Direction 1
Answer these from the biography of Dogan Kımıllı:
(a) In what city did he finish high school?
(b) In what year did he earn his architecture degree?
(c) What business did he start in 1966?
Direction 2
Say whether each statement agrees with the biography of Dogan Kımıllı. Give yes or no and quote the words that decide it.
(a) He finished high school in Isparta.
(b) He was a reserve officer during his military service.
(c) His company made architectural drawings.
Direction 3
List every place or institution where, according to the biography of Dogan Kımıllı, he went to school or received training.
***** Source document
Dogan Kımıllı is an architect and former Mayor of Isparta (Birth 19 June 1939 Isparta), Turkey.

Early life 

He attended primary and middle school in Isparta and completed high school in Kayseri, Turkey.  He later earned a Bachelor of Science degree in Architecture from the department of Macka Faculty of Architecture at Istanbul Technical University in 1961. 
Upon completion of his degree, he performed his military service where he was a reserve officer.  He received architectural training at the Kagithane School of Military Engineers and at Tekirdağ 571st Civil Engineering Unit from 1962 to 1964.

Architecture 

In 1966 he began his professional career by starting Kimilli Insaat Taahhut as an independent architect. His company sought contracting work in construction and provided architectural drawings.
**********
***** Records supplied
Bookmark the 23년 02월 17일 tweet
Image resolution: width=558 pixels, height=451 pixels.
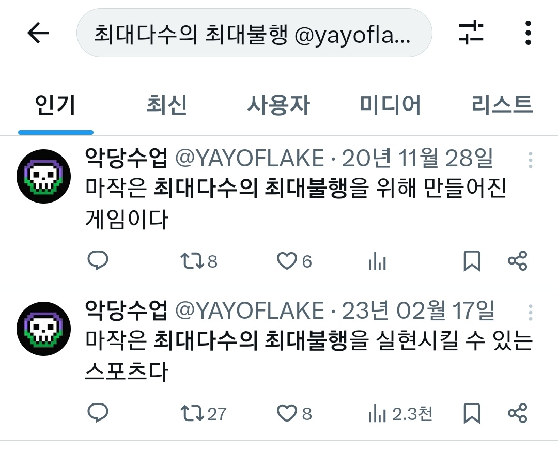[472, 413]
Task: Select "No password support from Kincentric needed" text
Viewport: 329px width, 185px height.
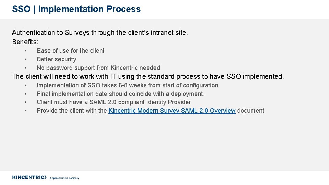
**********
Full response 1
(a) Kayseri, Turkey
(b) 1961
(c) Kimilli Insaat Taahhut

Full response 2
(a) No: "completed high school in Kayseri, Turkey"
(b) Yes: "he performed his military service where he was a reserve officer"
(c) Yes: "provided architectural drawings"

Full response 3
Isparta (primary and middle school)
Kayseri (high school)
Macka Faculty of Architecture at Istanbul Technical University
Kagithane School of Military Engineers
Tekirdağ 571st Civil Engineering Unit